JP2001000974A - Treatment of ballast water and ship - Google Patents

Abstract

PROBLEM TO BE SOLVED: To prevent the pollution of soil or seawater caused by treating ballast water by supplying ballast water for keeping the stability of a ship to the surface of the sea to a fixed bed type electrode electrolytic cell to treatmicroorganisms in ballast water. SOLUTION: A ballast tank 301 for housing ballast water 303 is disposed in the ship body 300 of a ship. The ballast water 303 is introduced into or discharged from the ballast tank 301 by the action of a pump 306 through a piping 320 and treated in the fixed bed type electrode electrolytic tank 304 disposed on the way of the piping 320 to kill microorganisms in the ballast water. The treated ballast water is supplied to the ballast tank 301. When the ship is loaded with ballast water 303 to navigate and arrives at a destination, a cargo is housed in the cargo storehouse 302 of the ship and, at this time, the ballast water 303 is discharged out of the ship through the piping 32 by the action of the pump 306. At this time, microorganisms in the ballast water 303 are killed by the fixed bed type electrode electrolytic cell 304 disposed in the route of the piping 320.

Description

DETAILED DESCRIPTION OF THE INVENTION

[0001]

BACKGROUND OF THE INVENTION 1. Field of the Invention The present invention relates to a method of treating ballast water for preventing ballast water from being discarded in seawater for maintaining the stability of the ship against the sea surface and contaminating the seawater with microorganisms.

[0002]

2. Description of the Related Art Normally, seawater is used as ballast water.
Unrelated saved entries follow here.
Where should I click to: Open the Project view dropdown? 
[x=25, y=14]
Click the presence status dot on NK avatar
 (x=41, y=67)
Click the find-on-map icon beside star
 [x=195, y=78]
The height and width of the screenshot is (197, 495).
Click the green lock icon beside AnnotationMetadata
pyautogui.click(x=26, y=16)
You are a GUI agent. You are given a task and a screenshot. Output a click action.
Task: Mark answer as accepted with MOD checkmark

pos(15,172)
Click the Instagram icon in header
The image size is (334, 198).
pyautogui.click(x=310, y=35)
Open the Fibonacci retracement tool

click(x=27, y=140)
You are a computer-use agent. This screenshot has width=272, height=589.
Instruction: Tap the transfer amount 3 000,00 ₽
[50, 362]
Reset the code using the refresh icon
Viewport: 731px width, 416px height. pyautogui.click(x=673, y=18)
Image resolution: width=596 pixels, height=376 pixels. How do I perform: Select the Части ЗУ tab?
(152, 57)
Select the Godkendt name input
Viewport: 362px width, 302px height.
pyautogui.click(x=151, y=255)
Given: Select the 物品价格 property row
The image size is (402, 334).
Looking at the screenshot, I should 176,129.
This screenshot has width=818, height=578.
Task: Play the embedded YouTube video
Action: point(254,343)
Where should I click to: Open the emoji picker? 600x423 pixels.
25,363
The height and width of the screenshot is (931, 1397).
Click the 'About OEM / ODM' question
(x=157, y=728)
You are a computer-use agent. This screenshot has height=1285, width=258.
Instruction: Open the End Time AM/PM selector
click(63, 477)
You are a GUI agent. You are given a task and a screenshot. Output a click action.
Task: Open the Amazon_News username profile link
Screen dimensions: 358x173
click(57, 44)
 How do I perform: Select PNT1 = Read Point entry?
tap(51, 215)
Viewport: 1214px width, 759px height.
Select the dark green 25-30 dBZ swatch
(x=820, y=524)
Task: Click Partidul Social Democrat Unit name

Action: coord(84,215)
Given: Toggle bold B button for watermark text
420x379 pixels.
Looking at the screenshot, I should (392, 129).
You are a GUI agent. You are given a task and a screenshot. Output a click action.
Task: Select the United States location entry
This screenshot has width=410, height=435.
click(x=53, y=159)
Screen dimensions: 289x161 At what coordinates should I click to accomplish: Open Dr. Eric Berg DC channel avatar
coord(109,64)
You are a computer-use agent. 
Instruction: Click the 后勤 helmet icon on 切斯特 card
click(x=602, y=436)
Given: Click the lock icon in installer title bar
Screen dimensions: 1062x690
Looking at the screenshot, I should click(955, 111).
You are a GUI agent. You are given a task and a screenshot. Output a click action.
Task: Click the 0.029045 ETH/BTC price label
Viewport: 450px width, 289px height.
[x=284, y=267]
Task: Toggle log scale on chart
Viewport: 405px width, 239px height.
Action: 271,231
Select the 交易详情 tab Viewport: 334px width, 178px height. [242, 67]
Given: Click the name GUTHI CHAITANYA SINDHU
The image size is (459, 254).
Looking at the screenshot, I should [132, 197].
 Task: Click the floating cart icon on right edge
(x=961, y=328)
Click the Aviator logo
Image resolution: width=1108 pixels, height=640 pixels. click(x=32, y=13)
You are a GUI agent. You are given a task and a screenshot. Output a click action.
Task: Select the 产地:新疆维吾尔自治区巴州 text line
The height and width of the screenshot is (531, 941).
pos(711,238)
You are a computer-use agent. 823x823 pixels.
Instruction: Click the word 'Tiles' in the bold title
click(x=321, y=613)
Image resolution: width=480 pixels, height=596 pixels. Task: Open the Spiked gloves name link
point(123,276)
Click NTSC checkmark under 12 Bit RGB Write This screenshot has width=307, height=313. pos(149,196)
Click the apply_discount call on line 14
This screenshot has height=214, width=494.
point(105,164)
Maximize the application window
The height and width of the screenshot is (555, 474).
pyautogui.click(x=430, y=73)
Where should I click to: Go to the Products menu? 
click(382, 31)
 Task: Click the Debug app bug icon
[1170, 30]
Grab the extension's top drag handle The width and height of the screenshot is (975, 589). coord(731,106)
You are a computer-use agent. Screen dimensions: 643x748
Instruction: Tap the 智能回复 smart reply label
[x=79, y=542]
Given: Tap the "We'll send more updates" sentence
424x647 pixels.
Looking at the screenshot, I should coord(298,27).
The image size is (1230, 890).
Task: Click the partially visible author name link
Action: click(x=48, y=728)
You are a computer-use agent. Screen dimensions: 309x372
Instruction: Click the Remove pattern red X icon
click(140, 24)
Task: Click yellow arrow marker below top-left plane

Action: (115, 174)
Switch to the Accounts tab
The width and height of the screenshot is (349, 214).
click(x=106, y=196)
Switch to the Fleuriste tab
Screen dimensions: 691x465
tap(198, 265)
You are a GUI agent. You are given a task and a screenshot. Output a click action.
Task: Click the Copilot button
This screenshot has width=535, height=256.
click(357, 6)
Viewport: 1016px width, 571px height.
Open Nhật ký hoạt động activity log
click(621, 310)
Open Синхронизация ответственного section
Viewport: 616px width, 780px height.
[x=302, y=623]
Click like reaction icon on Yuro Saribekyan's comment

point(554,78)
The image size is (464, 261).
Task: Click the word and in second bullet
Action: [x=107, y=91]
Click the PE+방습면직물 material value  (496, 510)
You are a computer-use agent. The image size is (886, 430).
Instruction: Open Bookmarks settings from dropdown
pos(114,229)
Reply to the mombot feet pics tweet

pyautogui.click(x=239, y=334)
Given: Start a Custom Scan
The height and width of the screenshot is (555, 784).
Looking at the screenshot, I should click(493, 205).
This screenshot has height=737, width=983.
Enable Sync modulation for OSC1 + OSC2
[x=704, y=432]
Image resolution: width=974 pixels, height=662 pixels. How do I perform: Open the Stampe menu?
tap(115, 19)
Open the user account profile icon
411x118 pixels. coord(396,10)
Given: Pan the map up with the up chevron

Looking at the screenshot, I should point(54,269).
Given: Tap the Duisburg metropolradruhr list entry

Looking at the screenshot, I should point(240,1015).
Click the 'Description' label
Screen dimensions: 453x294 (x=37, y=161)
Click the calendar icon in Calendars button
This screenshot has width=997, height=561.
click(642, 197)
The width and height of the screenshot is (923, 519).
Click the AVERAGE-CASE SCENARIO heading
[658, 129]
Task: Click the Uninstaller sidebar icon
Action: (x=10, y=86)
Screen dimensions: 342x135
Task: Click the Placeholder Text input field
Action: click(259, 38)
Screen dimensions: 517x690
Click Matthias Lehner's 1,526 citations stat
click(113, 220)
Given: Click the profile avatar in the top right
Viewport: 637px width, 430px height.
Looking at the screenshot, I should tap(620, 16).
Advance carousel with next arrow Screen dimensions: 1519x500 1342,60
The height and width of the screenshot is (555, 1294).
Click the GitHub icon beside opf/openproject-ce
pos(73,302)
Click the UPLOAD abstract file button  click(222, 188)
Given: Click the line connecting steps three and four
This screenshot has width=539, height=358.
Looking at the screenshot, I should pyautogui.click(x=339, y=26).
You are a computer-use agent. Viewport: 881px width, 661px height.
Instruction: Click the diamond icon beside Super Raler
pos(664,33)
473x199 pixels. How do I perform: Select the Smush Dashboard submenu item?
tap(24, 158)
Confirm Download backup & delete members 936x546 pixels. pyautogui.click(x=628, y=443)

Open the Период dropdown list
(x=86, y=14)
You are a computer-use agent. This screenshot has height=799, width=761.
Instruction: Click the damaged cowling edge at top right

However, seawater from a port at the landing site is used in order to prevent a ship from unloading cargo, to reduce the weight of the ship and to float from the sea surface. After landing, a ship loaded with a large amount of ballast water will have its cargo unloaded when it reaches its destination, but the weight of the unloaded cargo will prevent the hull from diving into the seawater. To discharge the ballast water from the ship.

[0003]

During the navigation of the ship to the destination, microorganisms inhabit the seawater, which repeats breeding while the ship is navigating, and the ballast water is polluted. Will be. Discarding such contaminated ballast water at the destination as it is is extremely problematic because it will contaminate the soil and seawater at the destination and destroy the ecosystem.

[0004]

SUMMARY OF THE INVENTION In view of the above problems, the present invention provides a method and a ship for preventing soil and seawater from being contaminated by ballast water disposal.

[0005]

[Means for Solving the Problems] (1) Ballast water characterized by supplying ballast water for maintaining the stability of a ship to the sea surface to a fixed-bed electrode electrolytic cell and treating microorganisms in the ballast water. Processing method. (2) The method for treating ballast water according to (1), wherein the ballast water is treated in the fixed-bed electrode electrolytic cell in a ship. (3) The method for treating ballast water according to (2), wherein the ballast water is treated in the fixed-bed-type electrode electrolytic cell while the ship is sailing. (4) The method for treating ballast water according to (1), wherein the ballast water is treated outside the vessel in the fixed-bed electrode electrolytic cell. (5) A ship having a fixed-bed electrode electrolytic cell for treating microorganisms in ballast water for maintaining stability against the sea surface.

[0006]

DESCRIPTION OF THE PREFERRED EMBODIMENTS The present invention will be described below in detail. The present invention is characterized in that ballast water for maintaining stability on the sea surface of a ship is supplied to a fixed-bed electrode electrolytic cell to treat microorganisms in ballast water. The microorganism of the present invention includes bacteria (bacteria), plankton, fungi,
Filamentous fungi (fungi), Escherichia coli, yeast, deformed fungi, unicellular algae,
Protozoa, viruses and the like are included. When ballast water is supplied to the fixed-bed type electrode electrolytic cell, microorganisms in the ballast water contact the anode and cathode of the fixed-bed type electrode of the electrolytic cell by liquid flow, and receive high-potential energy supply on their surface to generate strong power. An oxidation-reduction reaction occurs in the cells of the microorganism, and its activity is weakened or the microorganism itself is killed and sterilized. The fixed bed electrode electrolyzer of the present invention includes a fixed bed electrode that causes a polarization phenomenon, and a power supply electrode that polarizes the fixed bed electrode.
As the fixed-bed electrode, a porous material through which the ballast water can pass, for example, felt, woven, activated carbon having a shape such as a porous block, graphite, carbon-based material such as carbon fiber, or Metal materials having the same shape, such as nickel, copper, stainless steel, iron, titanium, etc., and materials coated with a noble metal are used, and the power supply electrode is a flat plate, expanded mesh, or perforated. A material made of a perforated plate such as a plate is used. When using a carbon-based material such as activated carbon, graphite, and carbon fiber as the fixed bed electrode and treating the water to be treated while generating oxygen gas from the anode, the fixed bed electrode is oxidized by oxygen gas. May dissolve as carbon dioxide. In order to prevent this, a porous material usually used as an insoluble metal electrode is formed by coating a platinum group metal oxide such as iridium oxide or ruthenium oxide on a substrate such as titanium on the side of the fixed bed type electrode which is positively polarized. The materials may be placed in contact so that oxygen evolution occurs primarily on the porous material.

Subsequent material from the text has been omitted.